# Text segment
——

The bus to D.C. was a must

Some flew and some took the train, but the only option for Foley Hoag partner Julia Huston was an overnight bus from Newton to attend the Women’s March in Washington.

By the time Huston decided she wanted to participate, planes and trains were sold out. So she hopped the bus at 11 p.m. on Friday and arrived in Washington around 7 a.m.; on the return, she left at 8 p.m. and came back at 6 a.m. Sunday.

“I don’t regret it,” Huston wrote in an e-mail.

“There is something very special about taking a bus to a protest march. I was surrounded by like-minded people, and it was amazing to be part of a huge procession of buses in and out of DC.”

As expected, traffic was terrible in D.C., but Huston called it “inspiring” because it “added to the feeling that we were participating in a massive movement — something much bigger than ourselves.”

——

# Dataset excerpt
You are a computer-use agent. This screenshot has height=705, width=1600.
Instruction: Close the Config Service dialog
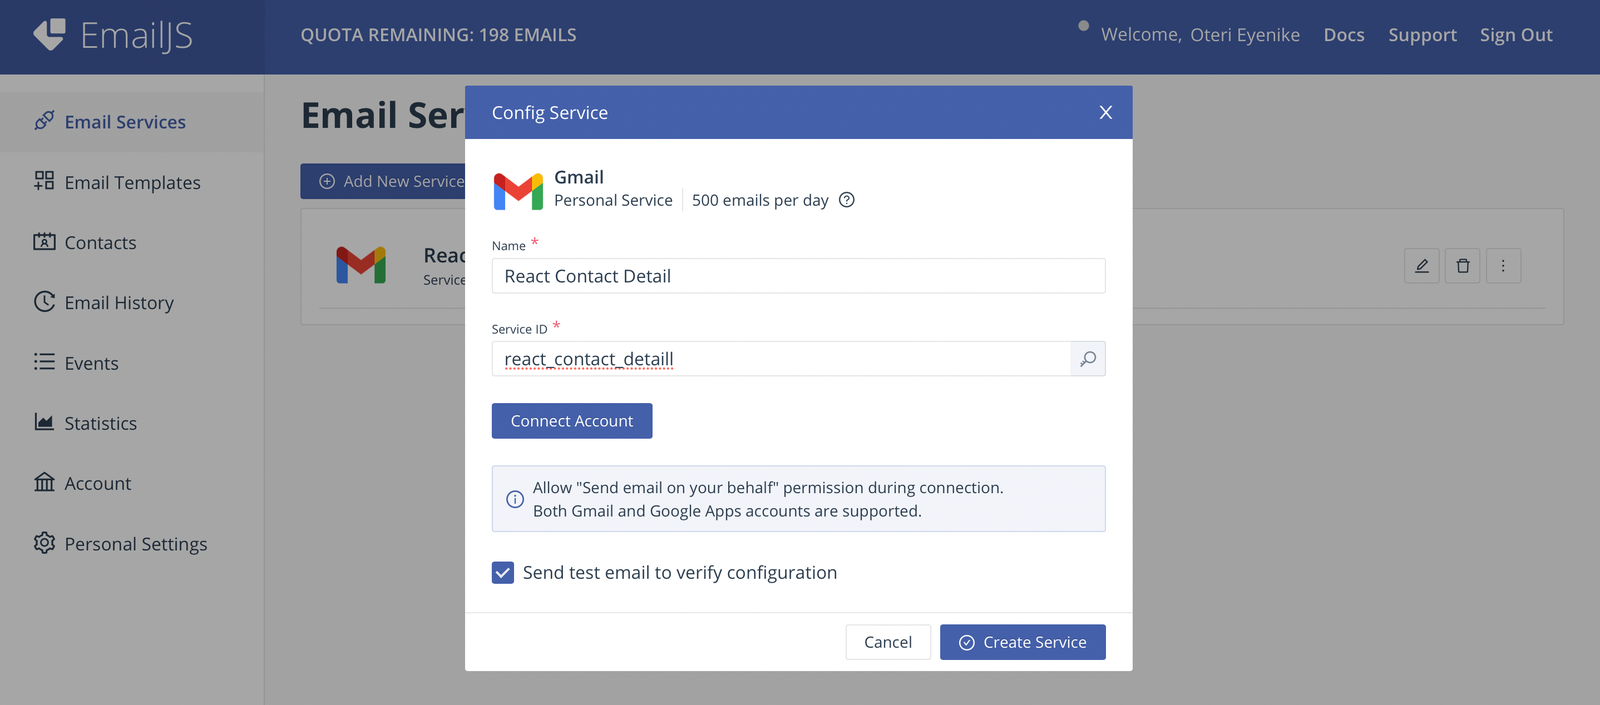click(x=1105, y=113)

——

# Work to be completed
Continue the article about Julia Huston's overnight bus trip to the Women's March, starting right after its final sentence.

# Written response
Other prominent Bostonians who marched in Washington included developer and gun control advocate John Rosenthal, C Space chairwoman Diane Hessan, and former state consumer affairs czar and health care consultant Barbara Anthony.

While many Massachusetts politicians were at the Boston Women’s March, some attended the Washington gathering, including state Senator Jamie Eldridge and three members of Congress: Katherine Clark, Seth Moulton, and Jim McGovern.

SHIRLEY LEUNG

A speakeasy with games

If part of the fun of cooking is coming up with new flavor combinations, two Boston-area restaurants are taking the idea a bit further this week as they open a shared space in Cambridge.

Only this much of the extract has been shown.